* _What is being asked_: Although the entries contain pictures, the copy should hold only their exact text.

Dataset items
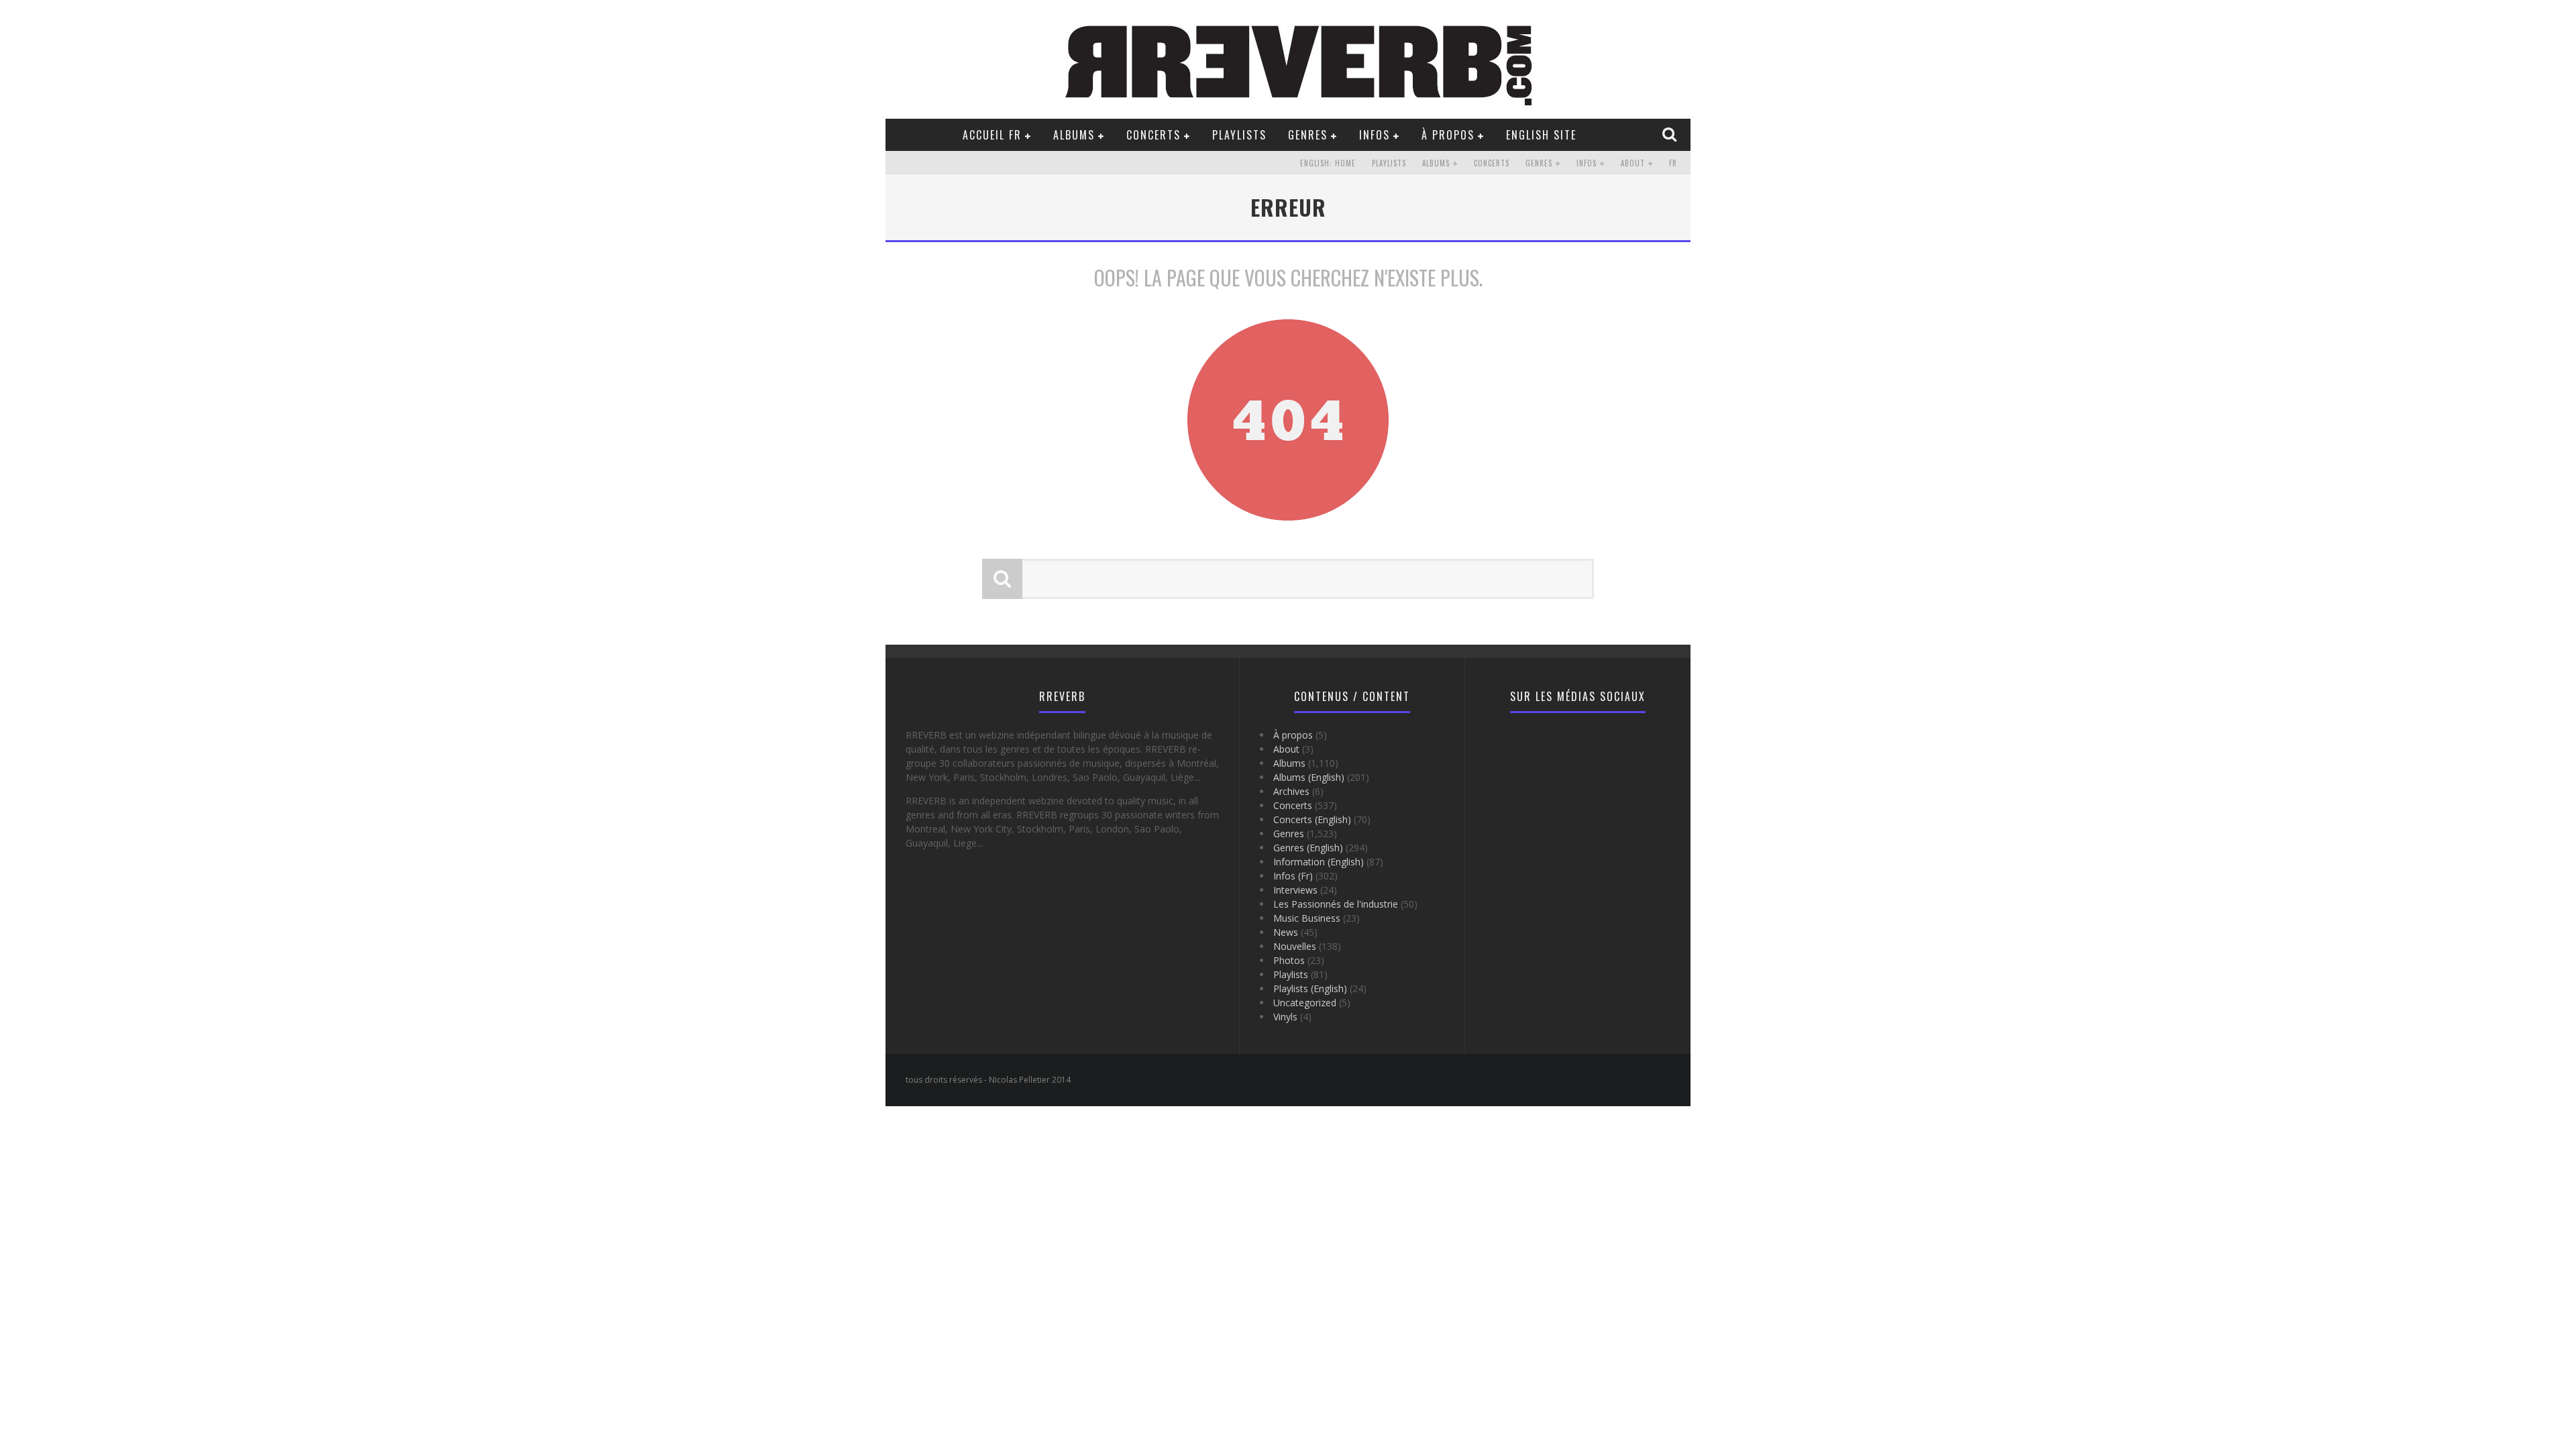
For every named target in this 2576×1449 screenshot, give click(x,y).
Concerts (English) (1312, 819)
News (1285, 932)
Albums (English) (1308, 777)
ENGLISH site (1541, 135)
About (1633, 163)
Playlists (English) (1310, 988)
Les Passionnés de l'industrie (1335, 904)
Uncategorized (1304, 1002)
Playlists (1239, 135)
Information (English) (1318, 861)
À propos (1447, 135)
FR (1673, 163)
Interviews (1295, 889)
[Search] (1671, 134)
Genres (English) (1308, 847)
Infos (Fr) (1293, 875)
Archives (1291, 791)
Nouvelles (1294, 946)
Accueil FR (992, 135)
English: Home (1328, 163)
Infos (1374, 135)
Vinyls (1285, 1016)
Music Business (1306, 918)
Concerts (1153, 135)
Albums (1074, 135)
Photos (1289, 960)
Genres (1308, 135)
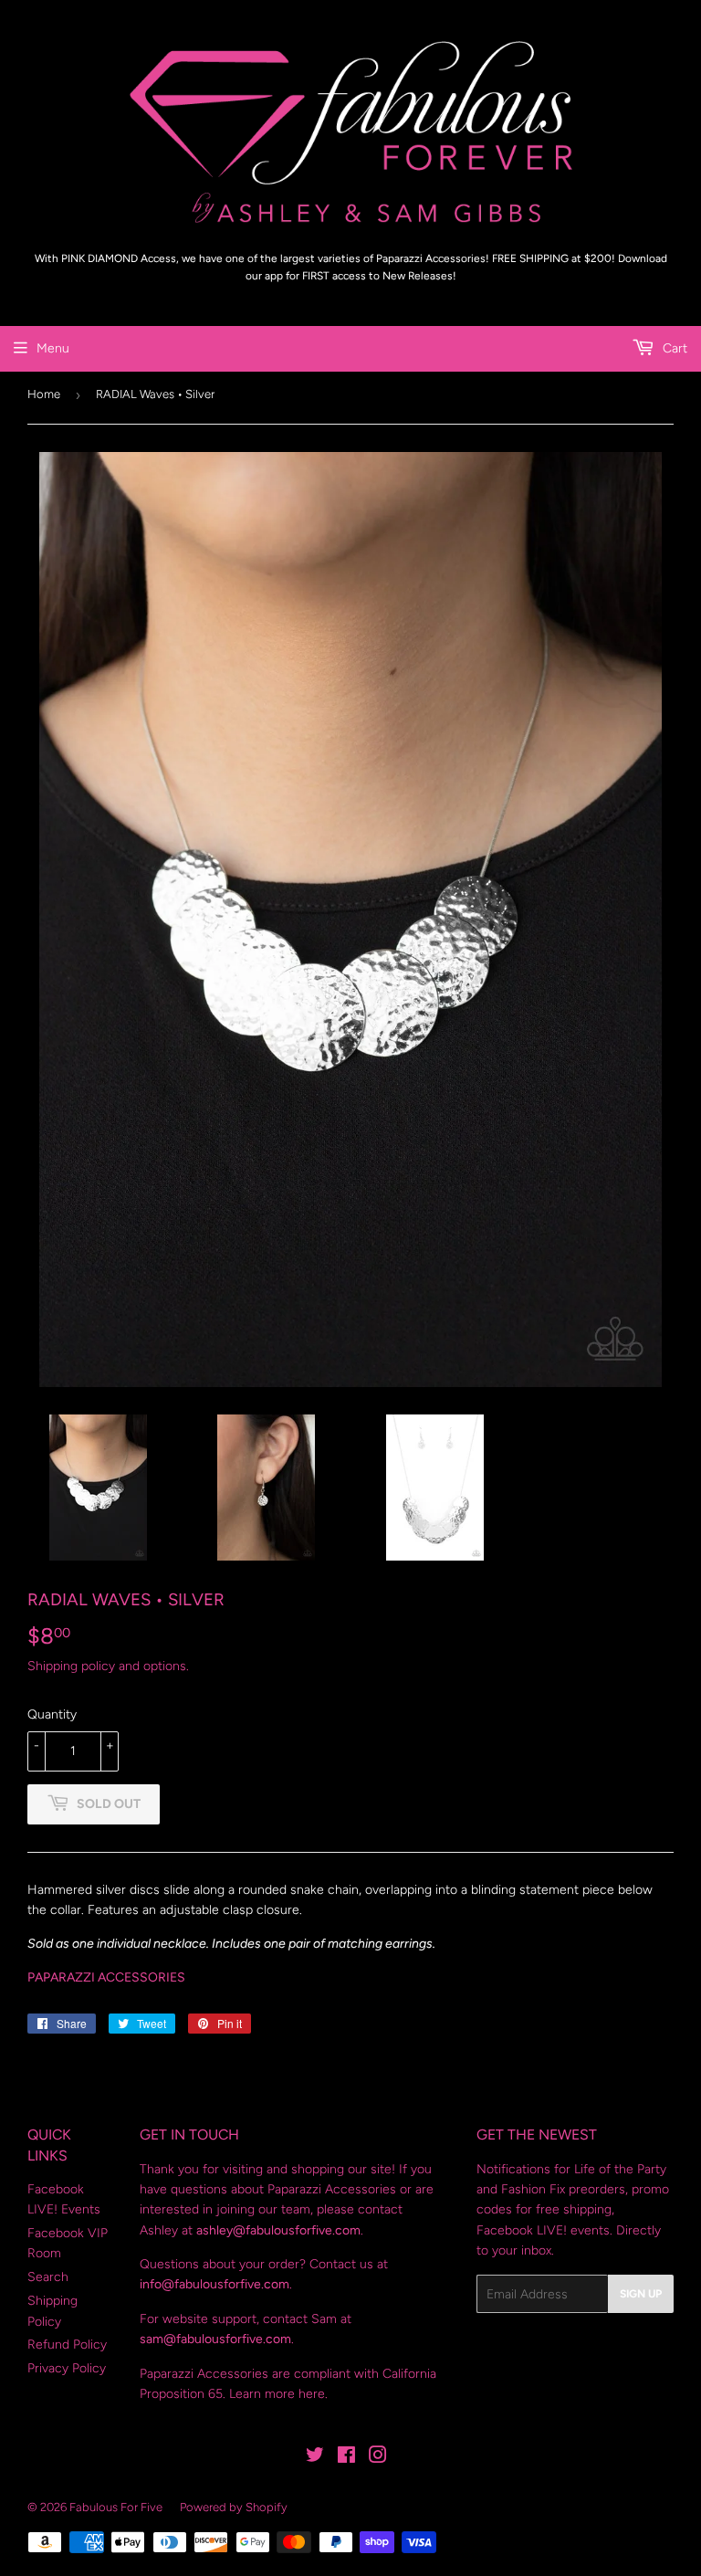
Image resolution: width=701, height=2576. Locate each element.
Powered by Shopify (234, 2507)
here (311, 2394)
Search (47, 2277)
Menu (53, 348)
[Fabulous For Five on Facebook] (346, 2458)
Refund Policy (67, 2344)
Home (43, 394)
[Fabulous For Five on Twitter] (315, 2458)
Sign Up (641, 2293)
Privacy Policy (66, 2368)
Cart (673, 348)
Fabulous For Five (115, 2507)
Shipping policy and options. (108, 1666)
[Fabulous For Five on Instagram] (378, 2458)
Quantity (52, 1714)
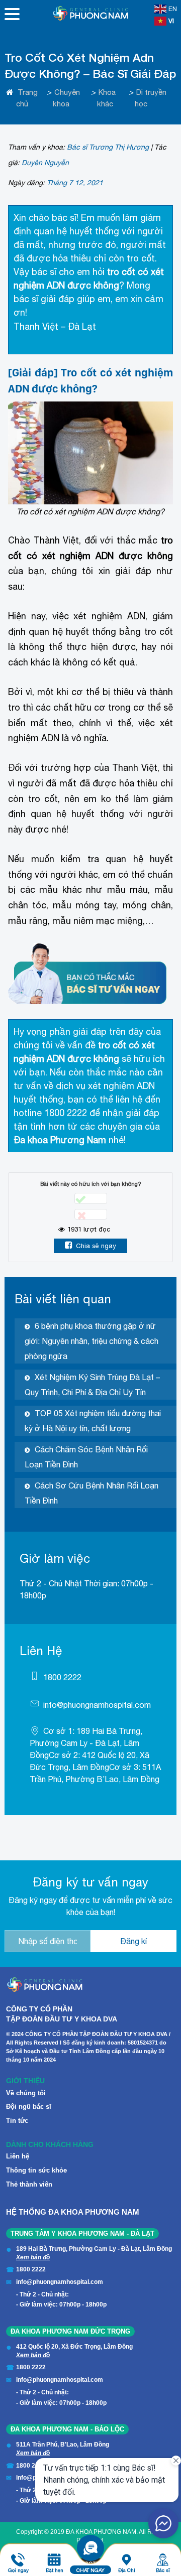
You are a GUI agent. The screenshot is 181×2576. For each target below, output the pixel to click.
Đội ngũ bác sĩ (28, 2106)
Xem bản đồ (33, 2257)
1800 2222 (62, 1677)
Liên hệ (17, 2156)
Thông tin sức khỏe (36, 2170)
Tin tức (17, 2120)
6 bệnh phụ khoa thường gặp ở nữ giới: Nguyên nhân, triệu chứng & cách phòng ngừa (91, 1341)
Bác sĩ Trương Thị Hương (108, 147)
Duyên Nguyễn (45, 163)
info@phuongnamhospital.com (97, 1704)
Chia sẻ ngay (96, 1246)
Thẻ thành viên (29, 2184)
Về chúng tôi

* _Result for this exercise_:
For every named target in this 2576×1449 screenshot, give click(x,y).
Concerts (English) (1312, 819)
News (1285, 932)
Albums (English) (1308, 777)
ENGLISH site (1541, 135)
About (1633, 163)
Playlists (English) (1310, 988)
Les Passionnés de l'industrie (1335, 904)
Uncategorized (1304, 1002)
Playlists (1239, 135)
Information (English) (1318, 861)
À propos (1447, 135)
FR (1673, 163)
Interviews (1295, 889)
[Search] (1671, 134)
Genres (English) (1308, 847)
Infos (Fr) (1293, 875)
Archives (1291, 791)
Nouvelles (1294, 946)
Accueil FR (992, 135)
English: Home (1328, 163)
Infos (1374, 135)
Vinyls (1285, 1016)
Music Business (1306, 918)
Concerts (1153, 135)
Albums (1074, 135)
Photos (1289, 960)
Genres (1308, 135)
Image resolution: width=701, height=2576. Locate each element.
Powered by Shopify (234, 2507)
here (311, 2394)
Search (47, 2277)
Menu (53, 348)
[Fabulous For Five on Facebook] (346, 2458)
Refund Policy (67, 2344)
Home (43, 394)
[Fabulous For Five on Twitter] (315, 2458)
Sign Up (641, 2293)
Privacy Policy (66, 2368)
Cart (673, 348)
Fabulous For Five (115, 2507)
Shipping policy and options. (108, 1666)
[Fabulous For Five on Instagram] (378, 2458)
Quantity (52, 1714)
You are a GUI agent. The screenshot is 181×2576. For each target below, output the pixel to click.
Đội ngũ bác sĩ (28, 2106)
Xem bản đồ (33, 2257)
1800 2222 (62, 1677)
Liên hệ (17, 2156)
Thông tin sức khỏe (36, 2170)
Tin tức (17, 2120)
6 bệnh phụ khoa thường gặp ở nữ giới: Nguyên nhân, triệu chứng & cách phòng ngừa (91, 1341)
Bác sĩ Trương Thị Hương (108, 147)
Duyên Nguyễn (45, 163)
info@phuongnamhospital.com (97, 1704)
Chia sẻ ngay (96, 1246)
Thẻ thành viên (29, 2184)
Về chúng tôi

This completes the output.